- Aim:
Answer these questions from the forum thread about a noise ordinance ticket:
(a) How much does the first poster say the ticket costs, compared with court costs?
(b) According to the wording on the ticket, from how far away could the officer hear the stereo?
(c) What distance does the reply give for the Oklahoma law while stopped?

- Excerpt provided:
::::::::

# noise ordanance.



## xbrandonx (Mar 27, 2004)

SO I was driving along 127 (buisnesses not residental) at about 6 last night and got hit with a noise ordance violation.
GRRRRR, I didn't even have it up as loud as I usaully listen to it and I have buddies that see cops and turn it up to see if they say anything to them, and I know alot of you all would blow me away, hell even the ones that are going for SQ could probably beat me in SPL as well.

It was a female cop and she said that most get dismessed but the fact that I have to go to court to even see really irks me. What really sucks is the ticket is like 15 bucks but court costs are 100+. I'll probably remove it before court and say that I got rid of it all, they can check if they want (leave the wires, they are hidden really well anyways, and afterwards put it back in of course) I understand if I was in a residental zone at 1am and was doing it but whatever...I tried the whole, "I thought it was at night like after 8 or 9" and she had to have heard it before cuz she was right on with her responce.

ticket reads "the stero was so loud this officer could hear it a lane over and 3 cars back."


----------



## Matt93SE (Sep 17, 2003)

sounds to me like you need to turn it down.

the law in Oklahoma is 50 ft while stopped. if there's no traffic, you can hear someone talking on a phone 50 ft away so the ordinance is a bit overblown.. but that's the law... if you break it, be prepared to pay the fine.

::::::::

- Data rows:

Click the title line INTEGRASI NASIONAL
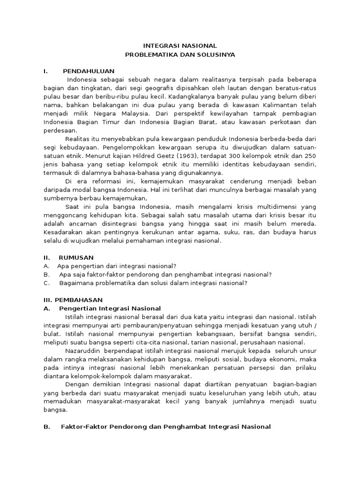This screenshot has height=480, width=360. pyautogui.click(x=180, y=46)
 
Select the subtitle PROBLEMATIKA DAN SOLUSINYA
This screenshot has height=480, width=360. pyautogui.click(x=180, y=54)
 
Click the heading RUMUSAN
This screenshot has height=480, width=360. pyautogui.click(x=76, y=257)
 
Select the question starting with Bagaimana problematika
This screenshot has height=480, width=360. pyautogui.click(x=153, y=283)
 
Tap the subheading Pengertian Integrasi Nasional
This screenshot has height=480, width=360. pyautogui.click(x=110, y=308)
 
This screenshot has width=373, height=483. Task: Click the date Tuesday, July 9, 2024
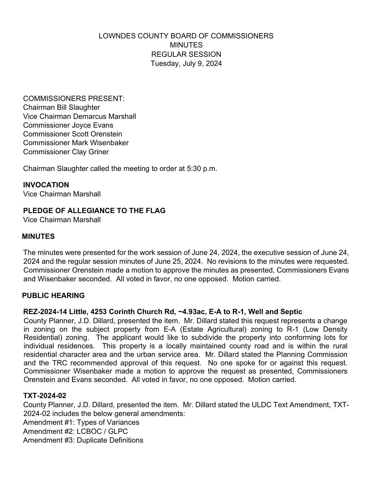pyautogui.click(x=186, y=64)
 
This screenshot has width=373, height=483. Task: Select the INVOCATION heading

::::::::

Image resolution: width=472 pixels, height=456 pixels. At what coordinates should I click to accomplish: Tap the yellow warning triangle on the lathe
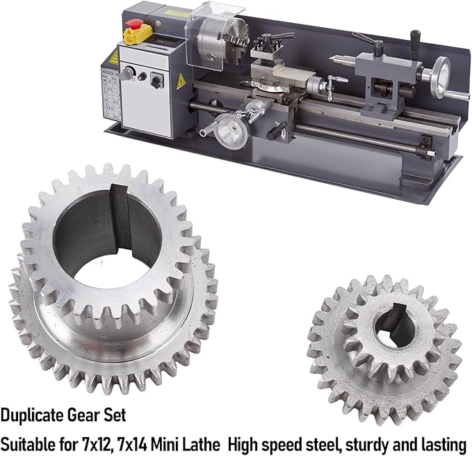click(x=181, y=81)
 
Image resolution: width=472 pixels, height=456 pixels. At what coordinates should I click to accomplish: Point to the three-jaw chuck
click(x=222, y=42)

::::::::

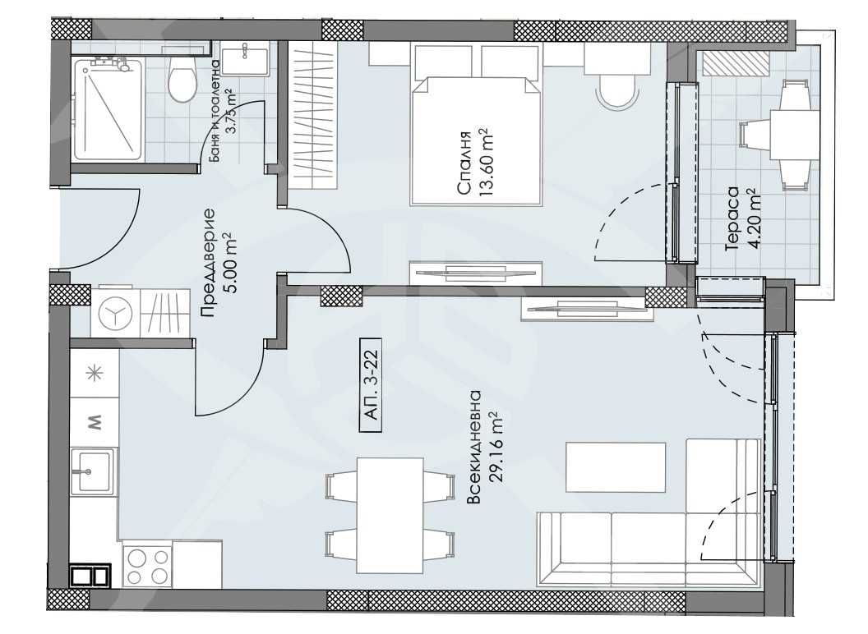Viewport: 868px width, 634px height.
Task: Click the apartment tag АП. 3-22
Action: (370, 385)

::::::::

- Full output:
(a) The ticket is about 15 bucks, while court costs are over 100.
(b) From a lane over and 3 cars back.
(c) 50 ft.